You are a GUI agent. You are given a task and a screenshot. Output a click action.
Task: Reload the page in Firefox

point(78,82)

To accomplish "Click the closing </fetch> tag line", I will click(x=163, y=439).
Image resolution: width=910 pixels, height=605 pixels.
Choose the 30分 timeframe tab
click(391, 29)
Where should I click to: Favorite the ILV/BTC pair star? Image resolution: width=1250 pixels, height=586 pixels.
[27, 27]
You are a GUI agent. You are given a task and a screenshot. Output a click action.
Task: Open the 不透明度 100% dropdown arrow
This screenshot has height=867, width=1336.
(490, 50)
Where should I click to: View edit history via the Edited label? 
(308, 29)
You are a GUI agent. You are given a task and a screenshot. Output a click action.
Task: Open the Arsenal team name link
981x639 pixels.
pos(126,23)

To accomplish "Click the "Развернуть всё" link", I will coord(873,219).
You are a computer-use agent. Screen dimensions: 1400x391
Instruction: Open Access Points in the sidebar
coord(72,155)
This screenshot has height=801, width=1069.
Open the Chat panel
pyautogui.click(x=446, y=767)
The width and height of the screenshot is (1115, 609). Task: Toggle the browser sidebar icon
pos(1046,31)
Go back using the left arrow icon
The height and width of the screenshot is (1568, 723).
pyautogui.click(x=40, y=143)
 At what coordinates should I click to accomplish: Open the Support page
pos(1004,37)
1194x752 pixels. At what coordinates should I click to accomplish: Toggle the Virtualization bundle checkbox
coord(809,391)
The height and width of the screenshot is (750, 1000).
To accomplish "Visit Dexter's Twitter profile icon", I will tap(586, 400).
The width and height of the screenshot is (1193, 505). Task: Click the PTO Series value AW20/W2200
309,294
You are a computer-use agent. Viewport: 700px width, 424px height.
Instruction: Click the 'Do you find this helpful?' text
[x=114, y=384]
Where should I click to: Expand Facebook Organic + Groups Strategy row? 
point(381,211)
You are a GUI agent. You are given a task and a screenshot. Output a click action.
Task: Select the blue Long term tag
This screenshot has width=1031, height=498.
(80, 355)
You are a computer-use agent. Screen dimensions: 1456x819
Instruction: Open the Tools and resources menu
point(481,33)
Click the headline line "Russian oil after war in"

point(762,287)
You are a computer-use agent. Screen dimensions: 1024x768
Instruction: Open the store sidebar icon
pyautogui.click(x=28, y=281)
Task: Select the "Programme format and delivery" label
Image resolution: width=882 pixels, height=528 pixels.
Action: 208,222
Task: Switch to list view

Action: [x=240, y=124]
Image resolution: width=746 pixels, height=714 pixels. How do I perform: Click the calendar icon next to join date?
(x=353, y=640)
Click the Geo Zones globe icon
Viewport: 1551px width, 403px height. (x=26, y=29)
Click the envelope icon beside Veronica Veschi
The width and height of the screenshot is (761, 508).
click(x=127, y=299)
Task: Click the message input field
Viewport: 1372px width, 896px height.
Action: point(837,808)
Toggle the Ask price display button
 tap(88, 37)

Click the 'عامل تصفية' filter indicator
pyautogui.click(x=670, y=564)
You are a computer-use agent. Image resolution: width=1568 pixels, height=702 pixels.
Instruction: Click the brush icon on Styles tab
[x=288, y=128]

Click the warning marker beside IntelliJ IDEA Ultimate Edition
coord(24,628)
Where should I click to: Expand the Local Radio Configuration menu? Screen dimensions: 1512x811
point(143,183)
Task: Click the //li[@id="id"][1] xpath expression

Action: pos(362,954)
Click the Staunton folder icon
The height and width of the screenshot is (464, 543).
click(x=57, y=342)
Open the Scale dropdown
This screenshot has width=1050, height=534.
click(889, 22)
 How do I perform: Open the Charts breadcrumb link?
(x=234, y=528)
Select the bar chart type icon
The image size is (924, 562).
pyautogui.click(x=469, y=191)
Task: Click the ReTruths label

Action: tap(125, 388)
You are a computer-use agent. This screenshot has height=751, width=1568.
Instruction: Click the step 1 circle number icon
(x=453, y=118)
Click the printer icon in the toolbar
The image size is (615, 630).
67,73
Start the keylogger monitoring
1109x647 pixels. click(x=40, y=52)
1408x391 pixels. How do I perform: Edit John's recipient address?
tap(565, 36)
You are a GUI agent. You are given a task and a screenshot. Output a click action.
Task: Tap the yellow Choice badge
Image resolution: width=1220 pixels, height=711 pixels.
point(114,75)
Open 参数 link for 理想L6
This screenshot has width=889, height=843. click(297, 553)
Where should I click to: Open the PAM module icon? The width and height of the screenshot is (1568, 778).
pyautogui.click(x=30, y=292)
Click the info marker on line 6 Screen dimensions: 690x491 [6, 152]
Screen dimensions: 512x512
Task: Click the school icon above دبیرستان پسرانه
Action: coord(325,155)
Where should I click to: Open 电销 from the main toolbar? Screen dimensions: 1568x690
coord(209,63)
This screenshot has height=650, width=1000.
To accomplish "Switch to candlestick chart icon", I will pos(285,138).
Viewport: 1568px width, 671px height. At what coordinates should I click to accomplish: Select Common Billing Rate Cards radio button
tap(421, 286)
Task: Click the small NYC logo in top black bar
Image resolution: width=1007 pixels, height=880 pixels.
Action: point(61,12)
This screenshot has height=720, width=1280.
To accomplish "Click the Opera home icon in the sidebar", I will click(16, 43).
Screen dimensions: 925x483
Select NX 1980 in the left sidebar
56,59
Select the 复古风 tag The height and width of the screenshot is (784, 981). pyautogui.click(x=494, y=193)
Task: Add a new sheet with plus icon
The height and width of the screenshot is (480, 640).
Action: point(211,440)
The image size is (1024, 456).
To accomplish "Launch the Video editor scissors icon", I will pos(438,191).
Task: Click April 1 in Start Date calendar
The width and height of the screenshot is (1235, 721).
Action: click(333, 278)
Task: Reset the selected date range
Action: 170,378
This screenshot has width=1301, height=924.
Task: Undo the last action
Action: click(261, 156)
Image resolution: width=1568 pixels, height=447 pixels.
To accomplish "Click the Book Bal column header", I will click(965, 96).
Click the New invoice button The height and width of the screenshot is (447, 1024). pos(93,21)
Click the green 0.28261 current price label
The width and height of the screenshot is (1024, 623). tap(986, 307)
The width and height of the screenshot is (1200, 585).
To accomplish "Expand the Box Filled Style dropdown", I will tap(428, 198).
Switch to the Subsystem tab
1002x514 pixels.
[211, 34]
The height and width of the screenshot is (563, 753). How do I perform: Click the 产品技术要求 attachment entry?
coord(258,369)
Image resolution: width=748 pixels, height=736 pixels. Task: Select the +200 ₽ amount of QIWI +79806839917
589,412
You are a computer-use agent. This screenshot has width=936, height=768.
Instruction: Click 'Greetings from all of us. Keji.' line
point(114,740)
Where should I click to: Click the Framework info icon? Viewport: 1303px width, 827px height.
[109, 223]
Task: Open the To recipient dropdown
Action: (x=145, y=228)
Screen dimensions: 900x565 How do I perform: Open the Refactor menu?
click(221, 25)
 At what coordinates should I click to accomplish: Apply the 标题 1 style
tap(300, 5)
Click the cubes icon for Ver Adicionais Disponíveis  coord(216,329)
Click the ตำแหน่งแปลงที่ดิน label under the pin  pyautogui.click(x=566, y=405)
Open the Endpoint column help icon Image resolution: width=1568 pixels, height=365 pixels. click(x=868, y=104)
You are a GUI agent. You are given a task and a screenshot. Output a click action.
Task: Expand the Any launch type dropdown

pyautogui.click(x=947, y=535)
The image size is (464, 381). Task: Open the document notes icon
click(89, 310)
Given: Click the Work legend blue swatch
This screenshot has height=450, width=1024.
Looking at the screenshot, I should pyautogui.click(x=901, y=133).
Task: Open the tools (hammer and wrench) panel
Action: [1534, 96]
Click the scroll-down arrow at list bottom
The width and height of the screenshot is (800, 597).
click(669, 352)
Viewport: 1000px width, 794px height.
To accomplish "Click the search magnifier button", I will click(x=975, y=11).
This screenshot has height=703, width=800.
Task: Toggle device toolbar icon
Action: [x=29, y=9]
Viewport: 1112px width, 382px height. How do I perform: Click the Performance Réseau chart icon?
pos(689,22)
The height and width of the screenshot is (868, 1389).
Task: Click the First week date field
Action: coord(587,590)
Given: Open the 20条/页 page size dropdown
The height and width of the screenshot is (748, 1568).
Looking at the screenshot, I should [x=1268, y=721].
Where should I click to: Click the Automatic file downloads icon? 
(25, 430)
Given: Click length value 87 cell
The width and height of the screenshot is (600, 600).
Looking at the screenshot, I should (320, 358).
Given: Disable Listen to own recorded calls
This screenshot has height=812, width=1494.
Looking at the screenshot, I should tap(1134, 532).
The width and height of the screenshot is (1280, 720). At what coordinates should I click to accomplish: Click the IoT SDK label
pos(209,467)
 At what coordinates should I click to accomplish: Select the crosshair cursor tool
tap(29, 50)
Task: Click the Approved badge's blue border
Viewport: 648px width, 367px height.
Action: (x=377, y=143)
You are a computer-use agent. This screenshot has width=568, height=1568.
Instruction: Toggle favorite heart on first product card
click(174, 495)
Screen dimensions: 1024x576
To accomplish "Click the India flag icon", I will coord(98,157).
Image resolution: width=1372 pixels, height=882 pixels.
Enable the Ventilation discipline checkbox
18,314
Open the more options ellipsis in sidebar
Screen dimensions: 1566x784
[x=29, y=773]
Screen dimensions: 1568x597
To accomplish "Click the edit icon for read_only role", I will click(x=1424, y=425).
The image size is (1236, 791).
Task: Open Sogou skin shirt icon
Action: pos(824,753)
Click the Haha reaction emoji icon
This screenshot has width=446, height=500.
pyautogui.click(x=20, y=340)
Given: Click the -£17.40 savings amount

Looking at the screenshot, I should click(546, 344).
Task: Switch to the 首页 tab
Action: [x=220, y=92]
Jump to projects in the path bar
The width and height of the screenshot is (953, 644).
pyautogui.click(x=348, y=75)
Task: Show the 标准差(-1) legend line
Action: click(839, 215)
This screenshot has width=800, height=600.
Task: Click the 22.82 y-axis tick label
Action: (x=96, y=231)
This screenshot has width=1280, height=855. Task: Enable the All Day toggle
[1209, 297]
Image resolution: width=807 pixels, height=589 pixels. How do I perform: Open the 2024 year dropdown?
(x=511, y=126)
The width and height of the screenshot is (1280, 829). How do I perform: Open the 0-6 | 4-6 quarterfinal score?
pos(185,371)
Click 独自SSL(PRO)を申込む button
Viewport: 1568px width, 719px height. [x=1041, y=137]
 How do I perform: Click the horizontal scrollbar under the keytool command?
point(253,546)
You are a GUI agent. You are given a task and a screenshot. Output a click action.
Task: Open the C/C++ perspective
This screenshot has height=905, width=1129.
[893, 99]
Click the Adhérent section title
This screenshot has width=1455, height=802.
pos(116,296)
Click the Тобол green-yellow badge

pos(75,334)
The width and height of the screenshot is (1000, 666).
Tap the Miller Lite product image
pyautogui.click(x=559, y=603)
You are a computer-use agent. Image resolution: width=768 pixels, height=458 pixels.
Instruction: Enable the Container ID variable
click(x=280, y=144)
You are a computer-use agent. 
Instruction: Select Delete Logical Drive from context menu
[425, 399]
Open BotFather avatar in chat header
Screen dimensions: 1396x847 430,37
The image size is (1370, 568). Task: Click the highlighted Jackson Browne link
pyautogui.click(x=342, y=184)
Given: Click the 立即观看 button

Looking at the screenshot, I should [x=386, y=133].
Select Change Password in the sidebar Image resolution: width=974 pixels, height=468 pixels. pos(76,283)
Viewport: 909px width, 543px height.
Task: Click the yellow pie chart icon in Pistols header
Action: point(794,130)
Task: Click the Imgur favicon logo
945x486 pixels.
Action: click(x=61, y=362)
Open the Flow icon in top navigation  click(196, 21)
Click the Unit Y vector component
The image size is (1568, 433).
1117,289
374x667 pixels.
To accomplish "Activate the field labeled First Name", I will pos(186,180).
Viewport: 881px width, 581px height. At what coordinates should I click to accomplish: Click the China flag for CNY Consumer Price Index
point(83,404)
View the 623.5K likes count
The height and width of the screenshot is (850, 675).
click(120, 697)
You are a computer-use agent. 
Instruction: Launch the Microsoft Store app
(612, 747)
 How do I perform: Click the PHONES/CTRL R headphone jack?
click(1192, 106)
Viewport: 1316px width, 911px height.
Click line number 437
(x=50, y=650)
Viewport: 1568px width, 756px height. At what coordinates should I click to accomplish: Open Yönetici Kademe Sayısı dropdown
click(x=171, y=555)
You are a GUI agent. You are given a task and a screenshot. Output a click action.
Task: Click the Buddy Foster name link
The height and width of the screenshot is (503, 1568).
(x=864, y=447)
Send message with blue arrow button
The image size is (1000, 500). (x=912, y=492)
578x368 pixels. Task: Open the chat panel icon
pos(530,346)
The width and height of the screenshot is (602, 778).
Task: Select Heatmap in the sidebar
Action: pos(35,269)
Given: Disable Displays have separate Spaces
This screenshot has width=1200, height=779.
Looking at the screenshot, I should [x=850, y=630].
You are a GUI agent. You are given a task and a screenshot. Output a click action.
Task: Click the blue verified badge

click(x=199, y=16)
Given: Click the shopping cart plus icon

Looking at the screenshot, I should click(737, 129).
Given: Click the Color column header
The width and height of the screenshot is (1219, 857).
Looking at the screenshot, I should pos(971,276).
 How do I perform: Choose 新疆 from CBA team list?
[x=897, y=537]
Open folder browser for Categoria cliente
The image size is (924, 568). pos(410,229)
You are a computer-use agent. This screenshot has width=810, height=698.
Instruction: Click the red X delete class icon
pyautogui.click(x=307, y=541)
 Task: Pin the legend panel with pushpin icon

» **How to complete this task**:
Look through the data above. Each line containing the word "column" needs to be copied.

» **Answer space**:
To accomplish "Click the Book Bal column header", I will click(965, 96).
Open the Endpoint column help icon Image resolution: width=1568 pixels, height=365 pixels. click(x=868, y=104)
Given: Click the Color column header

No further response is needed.